I faced an interesting question recently with regards to middleware: What happens when we go from a convention-based to a contract-based approach when programming?
Convention-based approaches usually allow for duck-typing; with middleware, it means you can write PHP callables — usually closures — and just expect them to work.
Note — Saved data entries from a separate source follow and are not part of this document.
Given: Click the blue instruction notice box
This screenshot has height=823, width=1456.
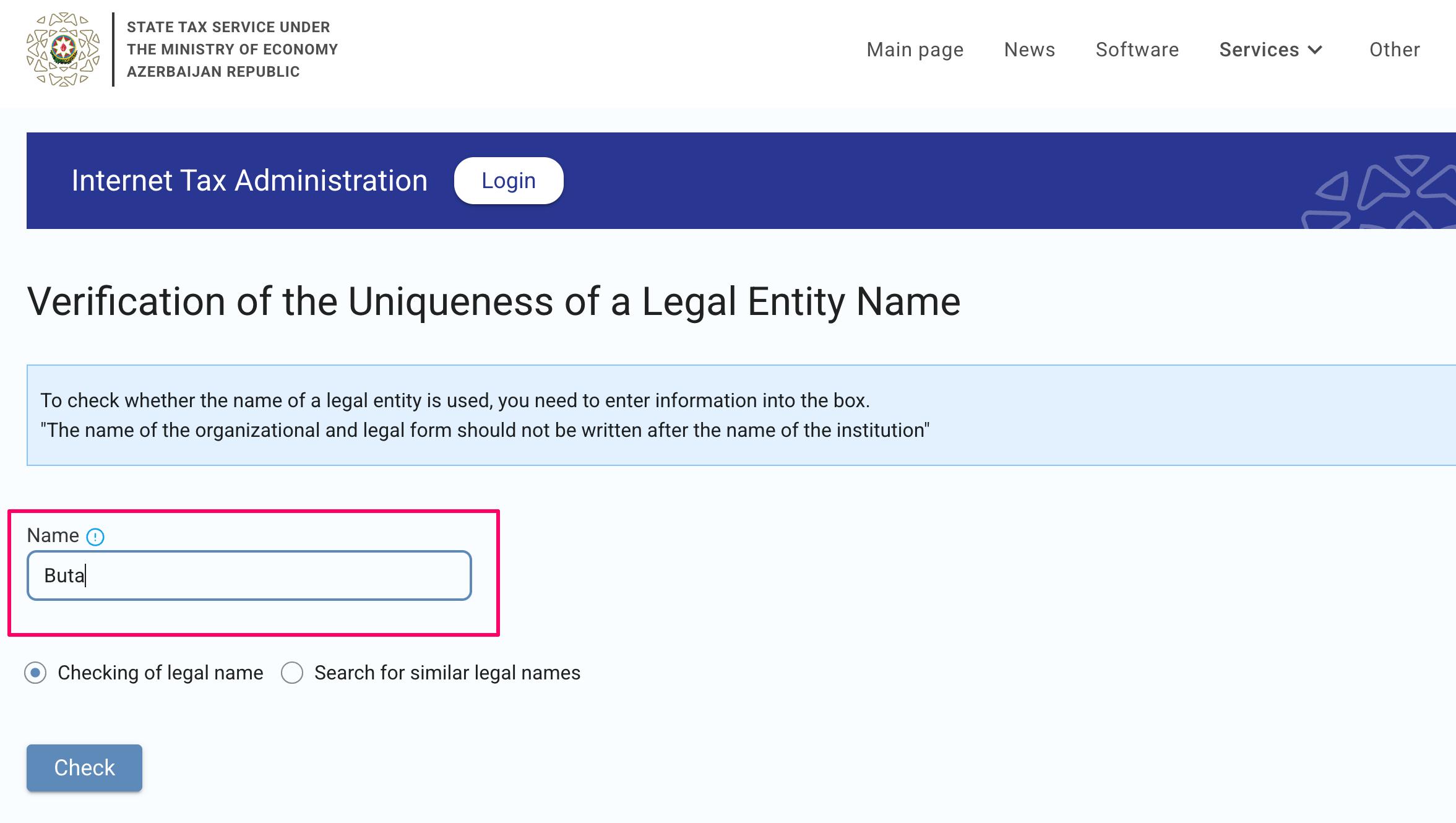Looking at the screenshot, I should click(740, 415).
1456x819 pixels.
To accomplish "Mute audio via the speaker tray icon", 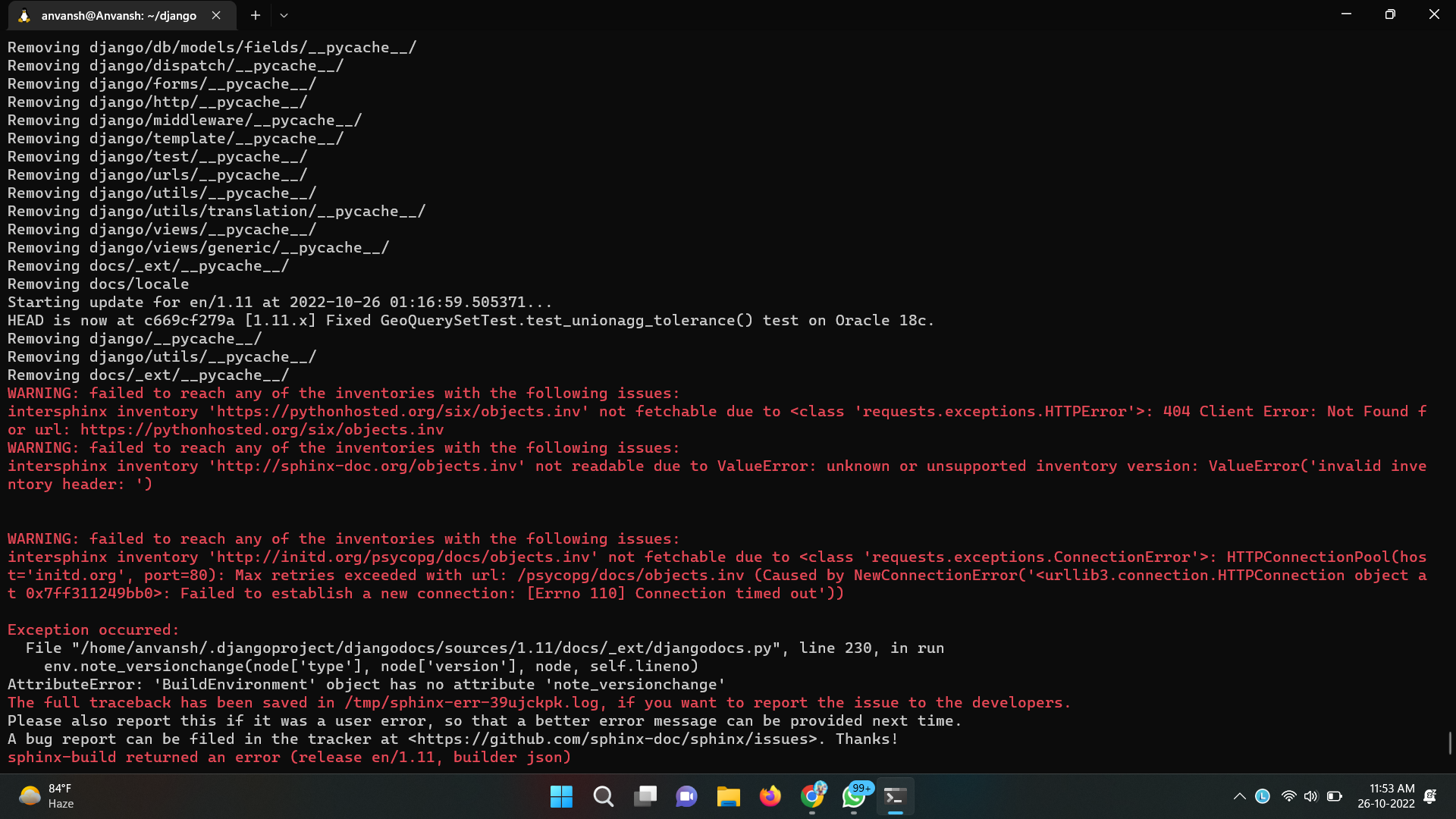I will coord(1312,796).
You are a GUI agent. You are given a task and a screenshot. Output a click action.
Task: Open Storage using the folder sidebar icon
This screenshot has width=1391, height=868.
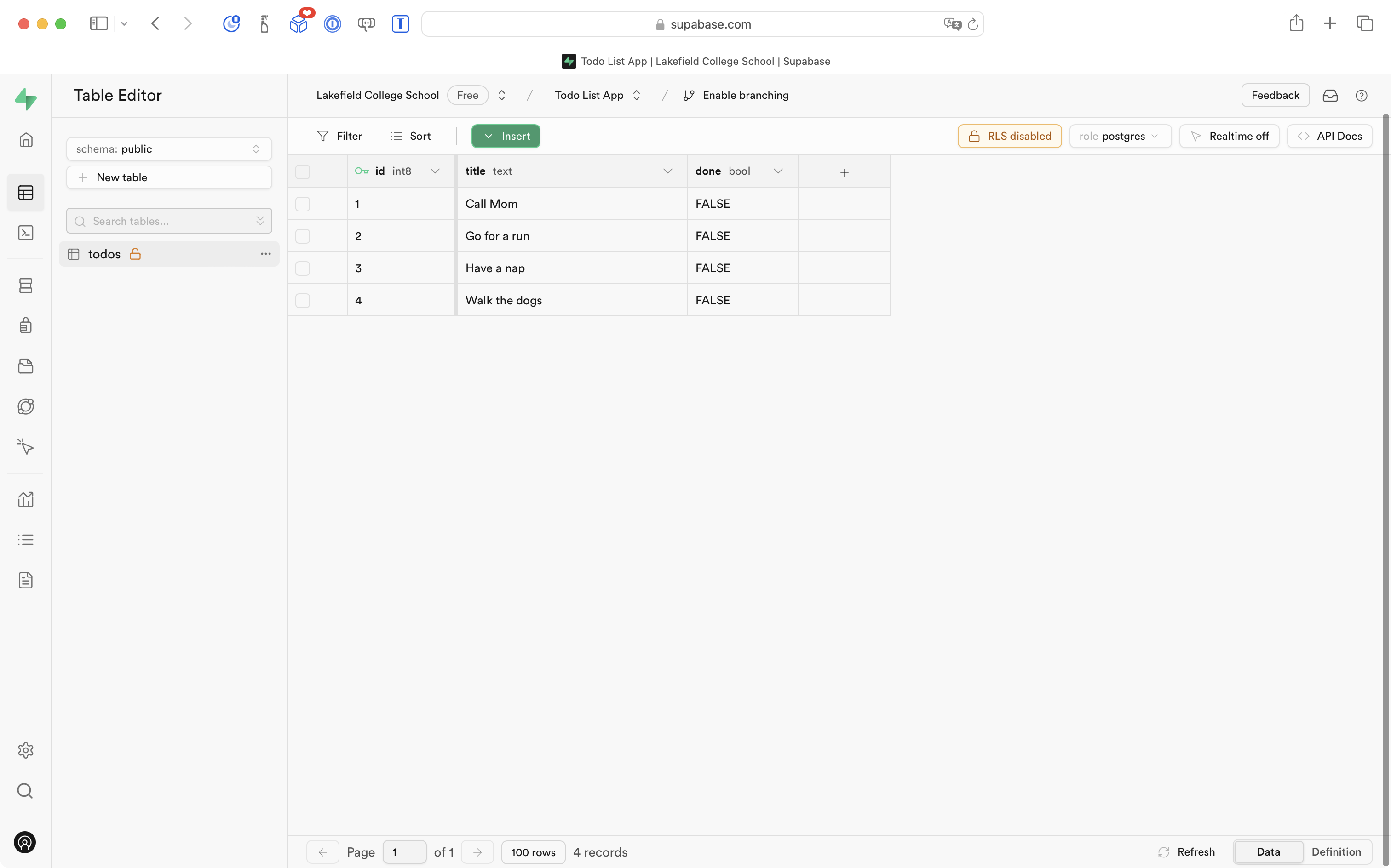[x=26, y=365]
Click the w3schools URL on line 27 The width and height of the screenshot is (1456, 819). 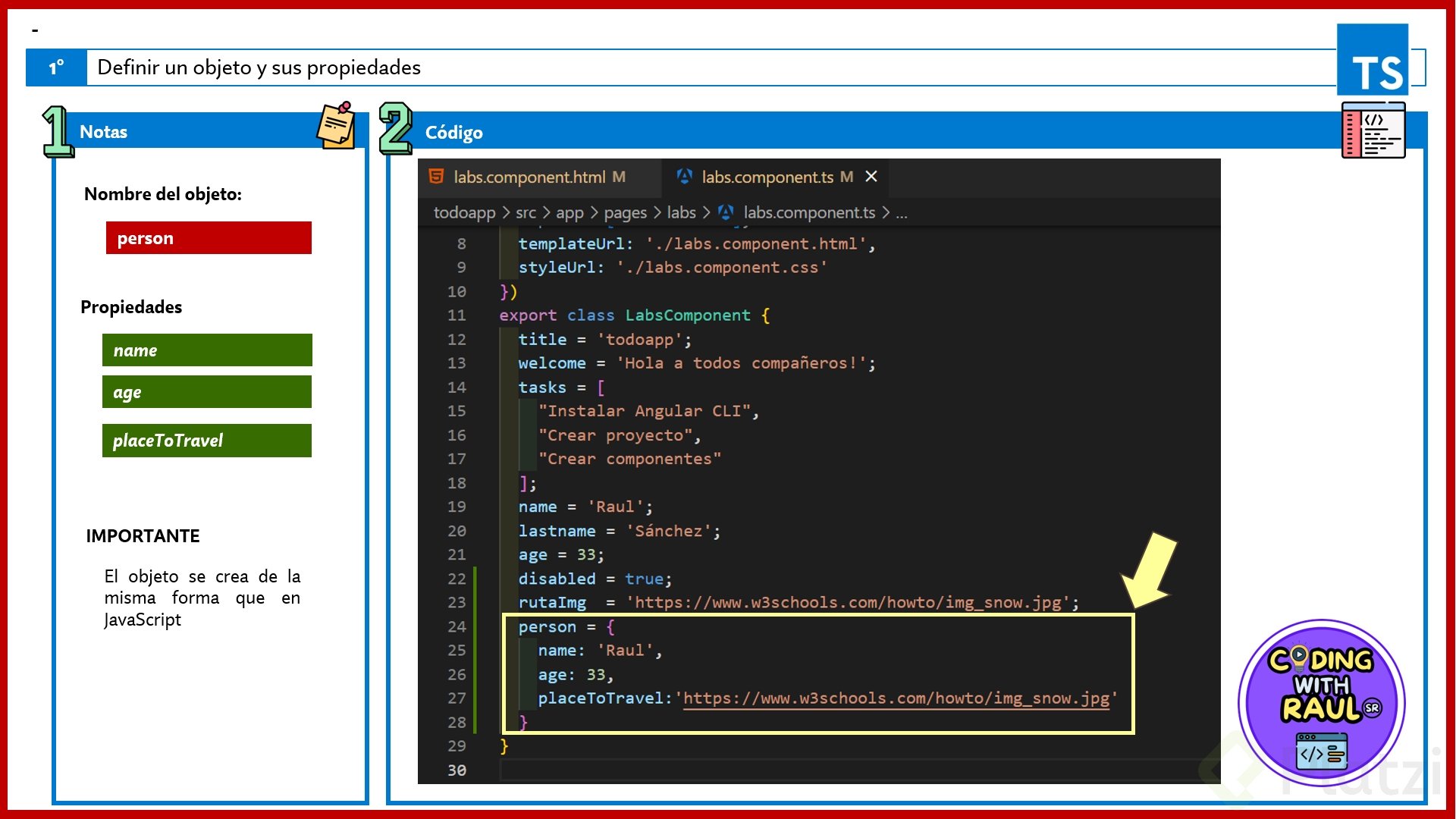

Contract-based approaches use interfaces. I think you can see where this is going.
PSR-7 Middleware
When PSR-7 was introduced, a number of middleware microframeworks adopted a common signature for middleware:
use Psr\Http\Message\ResponseInterface;
use Psr\Http\Message\ServerRequestInterface;
function (
ServerRequestInterface $request,
ResponseInterface $response,
callable $next
) : ResponseInterface
where $next had the following signature:
use Psr\Http\Message\ResponseInterface;
use Psr\Http\Message\ServerRequestInterface;
function (
ServerRequestInterface $request,
ResponseInterface $response
) : ResponseInterface
This approach meant that you could wire middleware using closures, which makes for a nice, succinct, programmatic interface:
// Examples are using zend-stratigility
use Zend\Diactoros\Response\TextResponse;
use Zend\Stratigility\MiddlewarePipe;
$pipeline = new MiddlewarePipe();
$pipeline->pipe(function ($request, $response, callable $next) {
$response = $next($request, $response);
return $response->withHeader('X-ClacksOverhead', 'GNU Terry Pratchett');
});
$pipeline->pipe(function ($request, $response, callable $next) {
return new TextResponse('Hello world!');
});
Easy-peasey!
This convention-based approach was easy to write for, because there was no need to create discrete classes. You could, but it wasn't strictly necessary. Just throw any PHP callable at it, and profit.
(I'll note that some libraries, such as Stratigility, codified at least the middleware via an interface as well, though implementation of the interface was strictly optional.)
The big problem, however, is that it can lead to subtle errors:
- what happens if you expect more arguments than the middleware dispatcher provides?
- what happens if you expect different arguments and/or argument types than the middleware dispatcher provides?
- what happens if your middleware returns something unexpected?
Essentially, a convention-based approach has no type safety, which can lead to a lot of subtle, unexpected, runtime errors.
PSR-15 Middleware
The proposed PSR-15 (HTTP Server Middleware) is not convention-based, and instead proposes two interfaces:
namespace Interop\Http\ServerMiddleware;
use Psr\Http\Message\ResponseInterface;
use Psr\Http\Message\ServerRequestInterface;
interface MiddlewareInterface
{
/**
* Docblock annotations, because PHP 5.6 compatibility
*
* @return ResponseInterface
*/
public function process(ServerRequestInterface $request, DelegateInterface $delegate);
}
interface DelegateInterface
{
/**
* Docblock annotations, because PHP 5.6 compatibility
*
* @return ResponseInterface
*/
public function process(ServerRequestInterface $request);
}
This leads to type safety: if you typehint on these interfaces (and, typically, for middleware dispatchers, you're only concerned with the MiddlewareInterface), you know that PHP will have your back with regards to invalid middleware.
However, this also means that for any given middleware, you must create a class!
Well, that makes things more difficult, doesn't it!
Or does it?
Anonymous classes
Starting in PHP 7, we now have the ability to declare anonymous classes. These are similar to closures, which can be thought of as anonymous functions (though with quite a lot more semantics and functionality!), applied at the class level.
Interestingly, anonymous classes in PHP allow for:
- Extension
- Interface implementation
- Trait composition
In other words, they behave just like any standard class declaration.